Musica ex Machina - Burp

HopeTone - 2018


Francesco Bachis: tromba
Guido Coraddu: pianoforte
Mauro Sanna: basso elettrico
Simone Sedda: batteria

Burp è il quarto disco del gruppo sardo Musica ex Machina. È un progetto dai risvolti politico sociali con un chiaro riferimento all'informazione di oggi. Lo stesso titolo è un evidente richiamo alla semantica usata da Dario Fo durante gli anni settanta. I Musica ex Machina stanno assieme dal 2006. Ognuno di loro viene da esperienze diverse in campo musicale. E questo nel disco si sente. Burp vuol dire dieci brani originali di musica jazz, ma non costruiti su un unico tipo di jazz.
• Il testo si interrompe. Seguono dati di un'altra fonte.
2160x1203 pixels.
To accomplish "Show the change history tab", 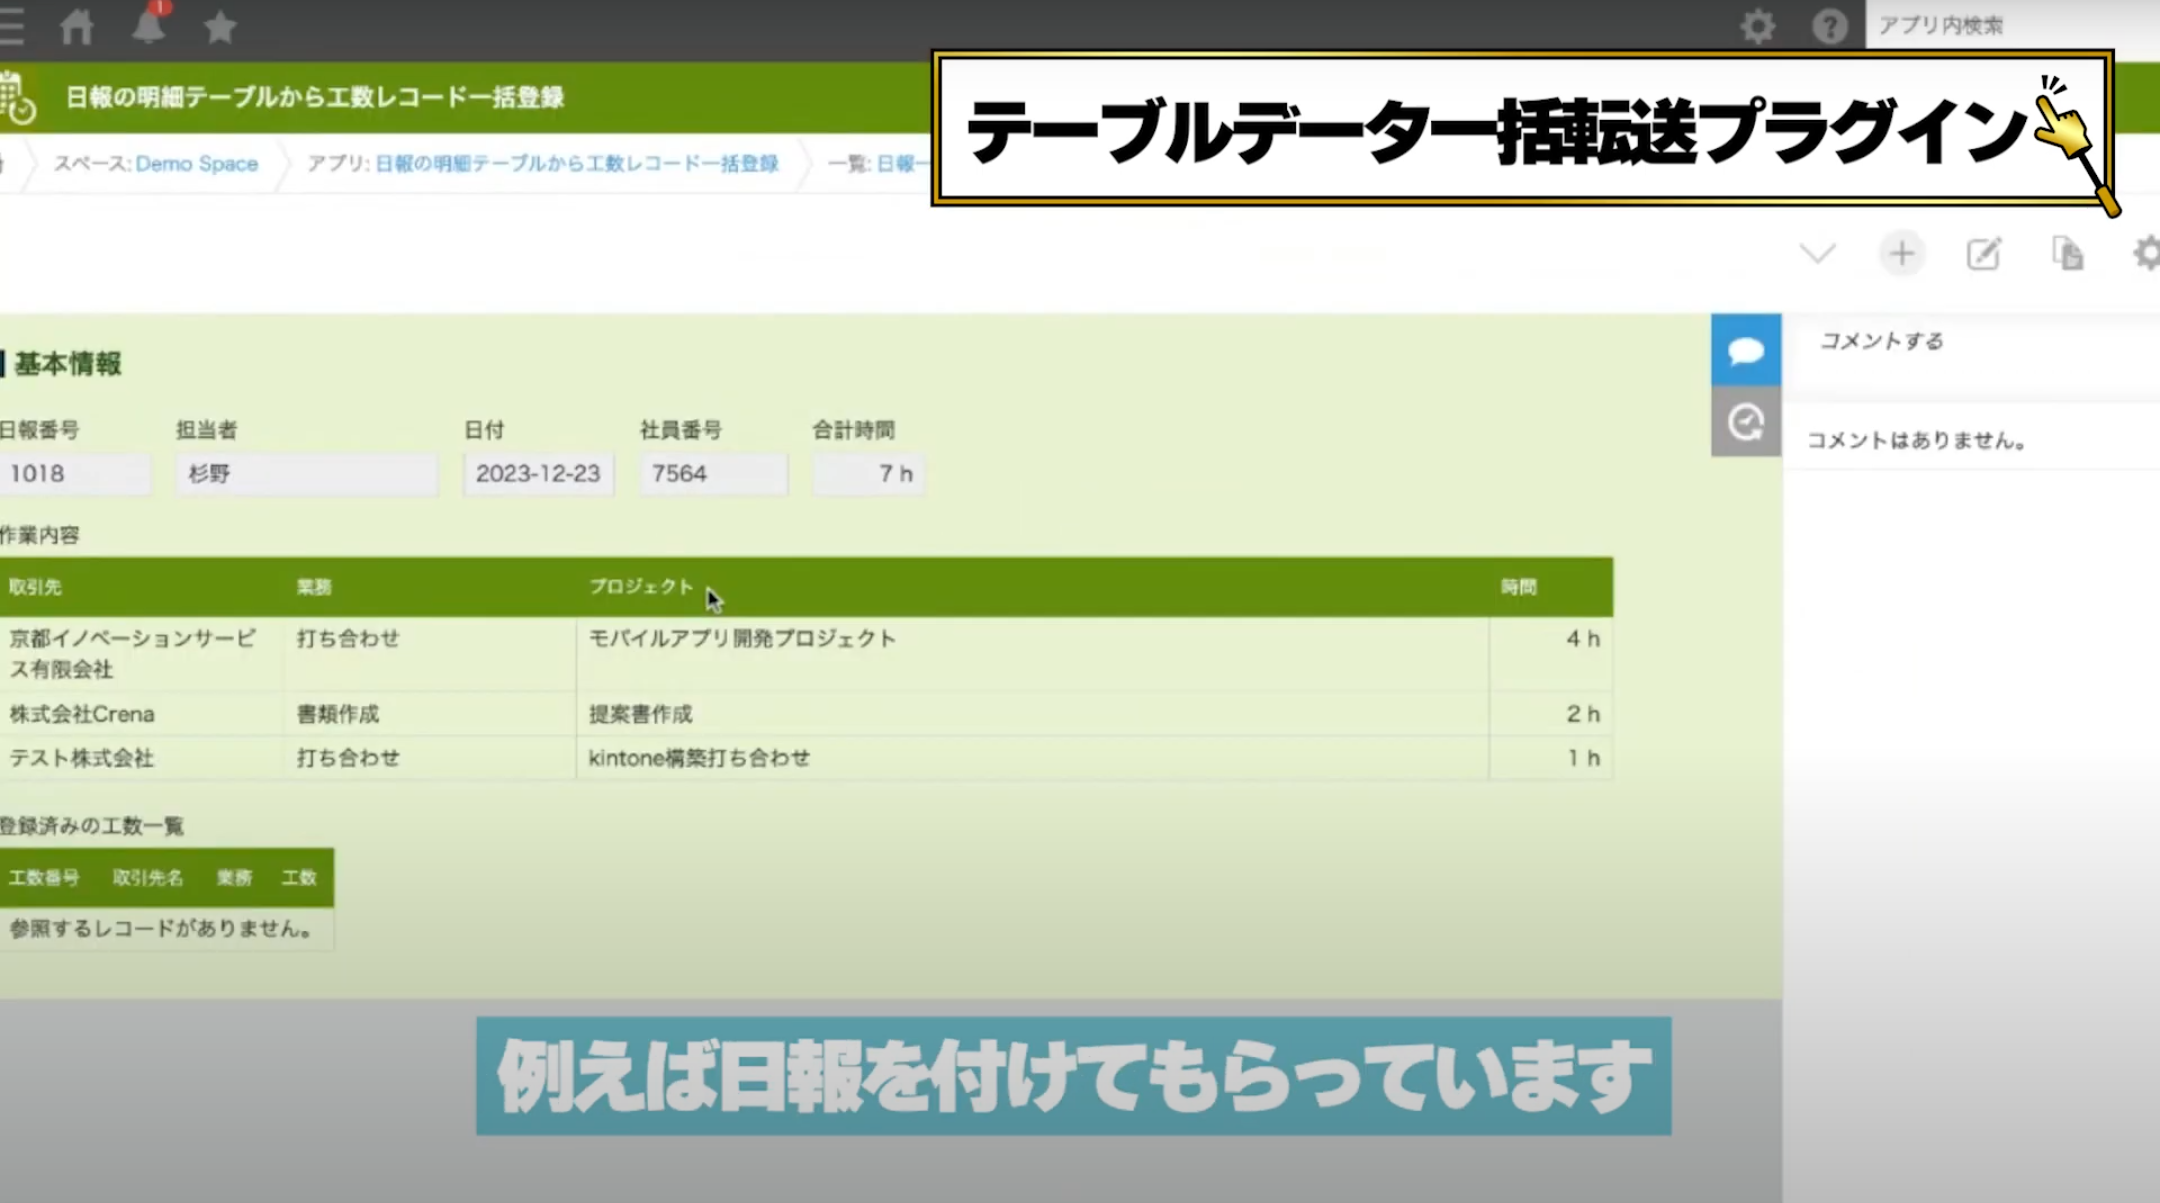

È un disco affascinante e divertente, perchè pesca all'interno della musica afroamericana sfruttandone ogni singola diramazione. Si va dall'acid/funky di Saturnalia - pezzo veloce, spinto a perdifiato da batteria e basso e disegnato da assoli di tromba al fulmicotone di derivazione hardbop - a 87H, un brano dalle cadenze blues con un intimo profilo soul, per poi passare allo spregiudicato latin di Babonzo. Burp è un disco che tiene vivi, ogni brano possiede un ritmo e timbro tutto suo, come Pensamentos ricco di effluvi ispanici, dove il piano accenna passaggi di flamenco poggiandosi su una batteria marziale ed erotica. La tromba qui si lancia in assolo che lasciano pensare a puntate nel free, o per lo meno di libera invenzione. E ancora latin, cuba, sud del mondo con Powerchihuahua e Pachakamaq & C, quest'ultimo condito anche di swing e cascate di batteria. Sempre a ritmo di danza, al settimo giro arriva un sudato funky jazz intitolato Polivinilpirrolidone. Questo precede un misurato blues sordinato intitolato Manji. Siamo in pieni anni venti, un'altra dimensione, che dà il via all'assolo di pianoforte, sofferto ed intimo, di .coda. Anche qui le venature blues, ben articolate da Coraddu, ci danno un sapiente spaccato di quello che deve essere un blues che nasce da dentro. Burp si chiude felicemente con rullate di batteria e un duetto basso pianoforte stimolante per le fughe in avanti di una tromba dal forte impatto timbrico e sonoro.